Buser betonte damals einerseits: „Wir prüfen streng nach Recht und Gesetz. Wir sind nicht frei in unserer Entscheidung und haben kein Ermessen.“ Wenn die Vorschriften eingehalten werden, habe ein Bauherr einen Rechtsanspruch.
Das gelte generell bei Bauvorhaben und ebenso bei Privilegierungen, was auch in anderen Gemeinden im Landkreis mitunter strittig sei. Und wenn der Gemeinderat trotzdem sein Einvernehmen verweigere, müsse das Landratsamt dieses ersetzen. Seine Behörde akzeptiere es aber – ebenso wie mittlerweile Gerichte –, wenn die Gemeinde einen Bebauungsplan erstellt und die Planungsziele aus dem Entwicklungskonzept ableitet.

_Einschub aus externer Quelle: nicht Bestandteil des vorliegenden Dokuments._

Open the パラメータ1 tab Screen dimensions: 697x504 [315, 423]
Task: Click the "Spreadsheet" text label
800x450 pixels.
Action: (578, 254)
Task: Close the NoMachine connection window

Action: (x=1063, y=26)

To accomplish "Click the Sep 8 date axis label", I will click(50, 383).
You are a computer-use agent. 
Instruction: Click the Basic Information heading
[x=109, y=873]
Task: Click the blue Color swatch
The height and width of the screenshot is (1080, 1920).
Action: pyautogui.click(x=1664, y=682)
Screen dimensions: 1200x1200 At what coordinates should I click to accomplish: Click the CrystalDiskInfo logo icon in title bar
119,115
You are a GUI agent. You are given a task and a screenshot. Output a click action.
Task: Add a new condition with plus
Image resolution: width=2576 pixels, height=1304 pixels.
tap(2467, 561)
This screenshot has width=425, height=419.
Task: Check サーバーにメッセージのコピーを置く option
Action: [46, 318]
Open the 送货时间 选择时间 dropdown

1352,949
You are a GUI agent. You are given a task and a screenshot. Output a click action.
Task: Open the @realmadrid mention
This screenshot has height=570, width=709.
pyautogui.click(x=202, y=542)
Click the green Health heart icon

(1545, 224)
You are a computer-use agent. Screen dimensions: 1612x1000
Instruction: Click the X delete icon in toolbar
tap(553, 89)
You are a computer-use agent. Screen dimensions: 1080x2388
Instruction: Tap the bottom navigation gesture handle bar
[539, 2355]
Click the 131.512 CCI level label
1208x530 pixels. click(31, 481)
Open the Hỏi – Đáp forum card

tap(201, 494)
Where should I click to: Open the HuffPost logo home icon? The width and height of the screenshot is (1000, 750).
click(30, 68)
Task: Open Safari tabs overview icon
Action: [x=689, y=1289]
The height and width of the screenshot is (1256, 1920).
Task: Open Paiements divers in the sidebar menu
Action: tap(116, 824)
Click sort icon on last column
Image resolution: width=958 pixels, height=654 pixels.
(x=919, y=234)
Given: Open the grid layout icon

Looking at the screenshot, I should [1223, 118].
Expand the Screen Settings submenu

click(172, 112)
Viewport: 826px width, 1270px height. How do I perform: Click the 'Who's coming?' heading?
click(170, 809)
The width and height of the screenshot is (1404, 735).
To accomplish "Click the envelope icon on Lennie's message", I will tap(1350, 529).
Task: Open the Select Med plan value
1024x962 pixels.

Klar sei, dass auch ein Gärtner kein normales Wohnhaus im Außenbereich bauen dürfe, betonte Hecker damals. Möglich seien aber Unterkünfte für Saisonarbeiter oder Ferienwohnungen im Außenbereich. Buser erklärte zum Thema Ferienwohnungen, diese gelten als „mitgezogener Betriebsteil“. Aber: „Es muss räumlich-funktionell dem Betrieb zu- und untergeordnet sein.“ Ein Landwirt dürfe auch nicht unendlich viele Ferienwohnungen bauen und damit möglicherweise seinen schrumpfenden Betrieb retten wollen.